Pixel coordinate grounding data:

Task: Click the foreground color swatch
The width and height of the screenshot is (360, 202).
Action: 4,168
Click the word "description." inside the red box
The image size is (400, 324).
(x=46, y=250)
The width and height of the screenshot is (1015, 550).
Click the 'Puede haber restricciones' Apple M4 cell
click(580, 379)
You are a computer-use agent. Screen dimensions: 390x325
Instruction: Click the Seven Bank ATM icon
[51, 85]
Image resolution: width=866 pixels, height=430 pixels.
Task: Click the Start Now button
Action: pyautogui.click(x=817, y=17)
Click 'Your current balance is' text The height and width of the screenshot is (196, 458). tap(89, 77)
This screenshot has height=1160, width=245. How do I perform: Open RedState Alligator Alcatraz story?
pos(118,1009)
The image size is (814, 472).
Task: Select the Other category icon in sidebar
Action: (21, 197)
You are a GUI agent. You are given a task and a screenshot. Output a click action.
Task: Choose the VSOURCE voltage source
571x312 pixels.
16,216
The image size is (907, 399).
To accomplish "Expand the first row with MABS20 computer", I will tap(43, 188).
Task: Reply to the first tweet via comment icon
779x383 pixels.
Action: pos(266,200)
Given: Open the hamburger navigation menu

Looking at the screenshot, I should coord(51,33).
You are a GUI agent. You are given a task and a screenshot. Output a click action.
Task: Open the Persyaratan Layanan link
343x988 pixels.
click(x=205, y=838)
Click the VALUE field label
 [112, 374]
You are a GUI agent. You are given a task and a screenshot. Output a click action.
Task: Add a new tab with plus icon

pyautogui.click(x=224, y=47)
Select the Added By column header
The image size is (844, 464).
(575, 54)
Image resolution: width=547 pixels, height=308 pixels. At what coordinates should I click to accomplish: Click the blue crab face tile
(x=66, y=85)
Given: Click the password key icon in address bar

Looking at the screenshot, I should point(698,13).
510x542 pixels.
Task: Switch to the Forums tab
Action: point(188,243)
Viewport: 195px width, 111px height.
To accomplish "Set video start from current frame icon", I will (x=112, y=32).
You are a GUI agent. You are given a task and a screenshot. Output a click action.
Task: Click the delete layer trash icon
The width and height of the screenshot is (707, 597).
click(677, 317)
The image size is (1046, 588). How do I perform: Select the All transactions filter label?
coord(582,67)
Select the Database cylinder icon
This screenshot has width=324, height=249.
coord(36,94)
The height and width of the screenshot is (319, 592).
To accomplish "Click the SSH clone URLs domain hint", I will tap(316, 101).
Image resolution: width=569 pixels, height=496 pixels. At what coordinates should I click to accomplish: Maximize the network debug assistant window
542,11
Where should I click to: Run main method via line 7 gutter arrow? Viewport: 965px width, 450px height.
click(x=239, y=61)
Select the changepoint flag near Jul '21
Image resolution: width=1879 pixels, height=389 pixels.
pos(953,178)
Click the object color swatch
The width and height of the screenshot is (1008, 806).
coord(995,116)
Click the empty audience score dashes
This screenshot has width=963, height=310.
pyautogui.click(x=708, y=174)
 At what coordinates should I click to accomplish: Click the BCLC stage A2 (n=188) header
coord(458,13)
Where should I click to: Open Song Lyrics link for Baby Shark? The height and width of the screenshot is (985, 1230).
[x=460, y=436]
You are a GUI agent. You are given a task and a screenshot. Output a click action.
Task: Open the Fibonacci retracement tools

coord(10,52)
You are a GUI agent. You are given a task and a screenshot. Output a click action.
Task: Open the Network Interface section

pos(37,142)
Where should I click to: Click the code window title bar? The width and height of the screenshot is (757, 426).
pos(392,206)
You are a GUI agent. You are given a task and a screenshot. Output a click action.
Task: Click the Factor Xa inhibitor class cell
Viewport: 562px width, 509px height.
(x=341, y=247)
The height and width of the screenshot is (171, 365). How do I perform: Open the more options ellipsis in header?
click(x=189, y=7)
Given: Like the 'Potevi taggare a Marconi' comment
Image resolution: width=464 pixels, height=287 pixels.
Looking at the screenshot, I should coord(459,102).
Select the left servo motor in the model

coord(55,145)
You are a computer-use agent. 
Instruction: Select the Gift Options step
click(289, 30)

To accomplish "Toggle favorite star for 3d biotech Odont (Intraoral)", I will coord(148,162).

Directions for this task:
Write out each entry exactly, and omit nothing.

Solved problem:
Task: Click the foreground color swatch
The width and height of the screenshot is (360, 202).
Action: 4,168
Click the word "description." inside the red box
The image size is (400, 324).
(x=46, y=250)
The width and height of the screenshot is (1015, 550).
Click the 'Puede haber restricciones' Apple M4 cell
click(580, 379)
You are a computer-use agent. Screen dimensions: 390x325
Instruction: Click the Seven Bank ATM icon
[51, 85]
Image resolution: width=866 pixels, height=430 pixels.
Task: Click the Start Now button
Action: pyautogui.click(x=817, y=17)
Click 'Your current balance is' text The height and width of the screenshot is (196, 458). tap(89, 77)
This screenshot has height=1160, width=245. How do I perform: Open RedState Alligator Alcatraz story?
pos(118,1009)
The image size is (814, 472).
Task: Select the Other category icon in sidebar
Action: (21, 197)
You are a GUI agent. You are given a task and a screenshot. Output a click action.
Task: Choose the VSOURCE voltage source
571x312 pixels.
16,216
The image size is (907, 399).
To accomplish "Expand the first row with MABS20 computer", I will tap(43, 188).
Task: Reply to the first tweet via comment icon
779x383 pixels.
Action: pos(266,200)
Given: Open the hamburger navigation menu

Looking at the screenshot, I should coord(51,33).
You are a GUI agent. You are given a task and a screenshot. Output a click action.
Task: Open the Persyaratan Layanan link
343x988 pixels.
click(x=205, y=838)
Click the VALUE field label
 [112, 374]
You are a GUI agent. You are given a task and a screenshot. Output a click action.
Task: Add a new tab with plus icon

pyautogui.click(x=224, y=47)
Select the Added By column header
The image size is (844, 464).
(575, 54)
Image resolution: width=547 pixels, height=308 pixels. At what coordinates should I click to accomplish: Click the blue crab face tile
(x=66, y=85)
Given: Click the password key icon in address bar

Looking at the screenshot, I should point(698,13).
510x542 pixels.
Task: Switch to the Forums tab
Action: point(188,243)
Viewport: 195px width, 111px height.
To accomplish "Set video start from current frame icon", I will (x=112, y=32).
You are a GUI agent. You are given a task and a screenshot. Output a click action.
Task: Click the delete layer trash icon
The width and height of the screenshot is (707, 597).
click(677, 317)
The image size is (1046, 588). How do I perform: Select the All transactions filter label?
coord(582,67)
Select the Database cylinder icon
This screenshot has width=324, height=249.
coord(36,94)
The height and width of the screenshot is (319, 592).
To accomplish "Click the SSH clone URLs domain hint", I will tap(316, 101).
Image resolution: width=569 pixels, height=496 pixels. At what coordinates should I click to accomplish: Maximize the network debug assistant window
542,11
Where should I click to: Run main method via line 7 gutter arrow? Viewport: 965px width, 450px height.
click(x=239, y=61)
Select the changepoint flag near Jul '21
Image resolution: width=1879 pixels, height=389 pixels.
pos(953,178)
Click the object color swatch
The width and height of the screenshot is (1008, 806).
coord(995,116)
Click the empty audience score dashes
This screenshot has width=963, height=310.
pyautogui.click(x=708, y=174)
 At what coordinates should I click to accomplish: Click the BCLC stage A2 (n=188) header
coord(458,13)
Where should I click to: Open Song Lyrics link for Baby Shark? The height and width of the screenshot is (985, 1230).
[x=460, y=436]
You are a GUI agent. You are given a task and a screenshot. Output a click action.
Task: Open the Fibonacci retracement tools

coord(10,52)
You are a GUI agent. You are given a task and a screenshot. Output a click action.
Task: Open the Network Interface section

pos(37,142)
Where should I click to: Click the code window title bar? The width and height of the screenshot is (757, 426).
pos(392,206)
You are a GUI agent. You are given a task and a screenshot. Output a click action.
Task: Click the Factor Xa inhibitor class cell
Viewport: 562px width, 509px height.
(x=341, y=247)
The height and width of the screenshot is (171, 365). How do I perform: Open the more options ellipsis in header?
click(x=189, y=7)
Given: Like the 'Potevi taggare a Marconi' comment
Image resolution: width=464 pixels, height=287 pixels.
Looking at the screenshot, I should coord(459,102).
Select the left servo motor in the model

coord(55,145)
You are a computer-use agent. 
Instruction: Select the Gift Options step
click(289, 30)

To accomplish "Toggle favorite star for 3d biotech Odont (Intraoral)", I will coord(148,162).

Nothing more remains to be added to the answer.